** START OF Listed records **

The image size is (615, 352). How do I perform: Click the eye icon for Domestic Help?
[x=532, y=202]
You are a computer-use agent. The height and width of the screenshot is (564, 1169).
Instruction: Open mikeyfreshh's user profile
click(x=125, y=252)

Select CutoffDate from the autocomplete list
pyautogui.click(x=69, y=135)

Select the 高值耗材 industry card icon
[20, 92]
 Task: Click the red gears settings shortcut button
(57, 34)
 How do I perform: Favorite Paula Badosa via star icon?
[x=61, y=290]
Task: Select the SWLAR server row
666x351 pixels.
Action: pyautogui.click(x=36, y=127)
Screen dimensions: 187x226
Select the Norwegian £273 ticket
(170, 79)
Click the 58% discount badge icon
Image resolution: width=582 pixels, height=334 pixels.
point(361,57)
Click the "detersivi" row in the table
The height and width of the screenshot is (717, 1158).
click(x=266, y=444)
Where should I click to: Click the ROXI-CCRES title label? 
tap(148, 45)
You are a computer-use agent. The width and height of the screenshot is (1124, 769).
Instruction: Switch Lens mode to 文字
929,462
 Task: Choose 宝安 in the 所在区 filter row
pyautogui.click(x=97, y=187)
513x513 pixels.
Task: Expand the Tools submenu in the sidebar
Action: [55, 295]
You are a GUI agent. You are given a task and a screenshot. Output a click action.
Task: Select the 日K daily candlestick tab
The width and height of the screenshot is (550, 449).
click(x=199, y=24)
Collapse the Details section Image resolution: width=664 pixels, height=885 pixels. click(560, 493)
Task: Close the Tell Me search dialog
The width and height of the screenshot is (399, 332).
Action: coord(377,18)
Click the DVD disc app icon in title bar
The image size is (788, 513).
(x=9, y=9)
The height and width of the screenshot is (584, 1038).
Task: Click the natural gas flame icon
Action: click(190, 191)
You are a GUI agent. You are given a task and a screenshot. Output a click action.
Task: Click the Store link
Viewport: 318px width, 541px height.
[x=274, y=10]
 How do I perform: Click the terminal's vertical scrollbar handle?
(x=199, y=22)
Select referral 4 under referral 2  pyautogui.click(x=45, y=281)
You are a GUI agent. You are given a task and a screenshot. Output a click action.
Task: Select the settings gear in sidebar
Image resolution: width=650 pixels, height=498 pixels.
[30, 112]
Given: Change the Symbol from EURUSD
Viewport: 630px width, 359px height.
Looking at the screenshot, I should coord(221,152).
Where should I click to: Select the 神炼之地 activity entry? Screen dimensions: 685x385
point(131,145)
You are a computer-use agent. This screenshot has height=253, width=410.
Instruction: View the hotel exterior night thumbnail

** END OF Listed records **

Please rewrite the listing above as a numbered list, dropping any blank lines.

### Task response:
1. The image size is (615, 352). How do I perform: Click the eye icon for Domestic Help?
2. [x=532, y=202]
3. You are a computer-use agent. The height and width of the screenshot is (564, 1169).
4. Instruction: Open mikeyfreshh's user profile
5. click(x=125, y=252)
6. Select CutoffDate from the autocomplete list
7. pyautogui.click(x=69, y=135)
8. Select the 高值耗材 industry card icon
9. [20, 92]
10.  Task: Click the red gears settings shortcut button
11. (57, 34)
12.  How do I perform: Favorite Paula Badosa via star icon?
13. [x=61, y=290]
14. Task: Select the SWLAR server row
15. 666x351 pixels.
16. Action: pyautogui.click(x=36, y=127)
17. Screen dimensions: 187x226
18. Select the Norwegian £273 ticket
19. (170, 79)
20. Click the 58% discount badge icon
21. Image resolution: width=582 pixels, height=334 pixels.
22. point(361,57)
23. Click the "detersivi" row in the table
24. The height and width of the screenshot is (717, 1158).
25. click(x=266, y=444)
26. Where should I click to: Click the ROXI-CCRES title label? 
27. tap(148, 45)
28. You are a computer-use agent. The width and height of the screenshot is (1124, 769).
29. Instruction: Switch Lens mode to 文字
30. 929,462
31.  Task: Choose 宝安 in the 所在区 filter row
32. pyautogui.click(x=97, y=187)
33. 513x513 pixels.
34. Task: Expand the Tools submenu in the sidebar
35. Action: [55, 295]
36. You are a GUI agent. You are given a task and a screenshot. Output a click action.
37. Task: Select the 日K daily candlestick tab
38. The width and height of the screenshot is (550, 449).
39. click(x=199, y=24)
40. Collapse the Details section Image resolution: width=664 pixels, height=885 pixels. click(560, 493)
41. Task: Close the Tell Me search dialog
42. The width and height of the screenshot is (399, 332).
43. Action: coord(377,18)
44. Click the DVD disc app icon in title bar
45. The image size is (788, 513).
46. (x=9, y=9)
47. The height and width of the screenshot is (584, 1038).
48. Task: Click the natural gas flame icon
49. Action: click(190, 191)
50. You are a GUI agent. You are given a task and a screenshot. Output a click action.
51. Task: Click the Store link
52. Viewport: 318px width, 541px height.
53. [x=274, y=10]
54.  How do I perform: Click the terminal's vertical scrollbar handle?
55. (x=199, y=22)
56. Select referral 4 under referral 2  pyautogui.click(x=45, y=281)
57. You are a GUI agent. You are given a task and a screenshot. Output a click action.
58. Task: Select the settings gear in sidebar
59. Image resolution: width=650 pixels, height=498 pixels.
60. [30, 112]
61. Given: Change the Symbol from EURUSD
62. Viewport: 630px width, 359px height.
63. Looking at the screenshot, I should coord(221,152).
64. Where should I click to: Select the 神炼之地 activity entry? Screen dimensions: 685x385
65. point(131,145)
66. You are a computer-use agent. This screenshot has height=253, width=410.
67. Instruction: View the hotel exterior night thumbnail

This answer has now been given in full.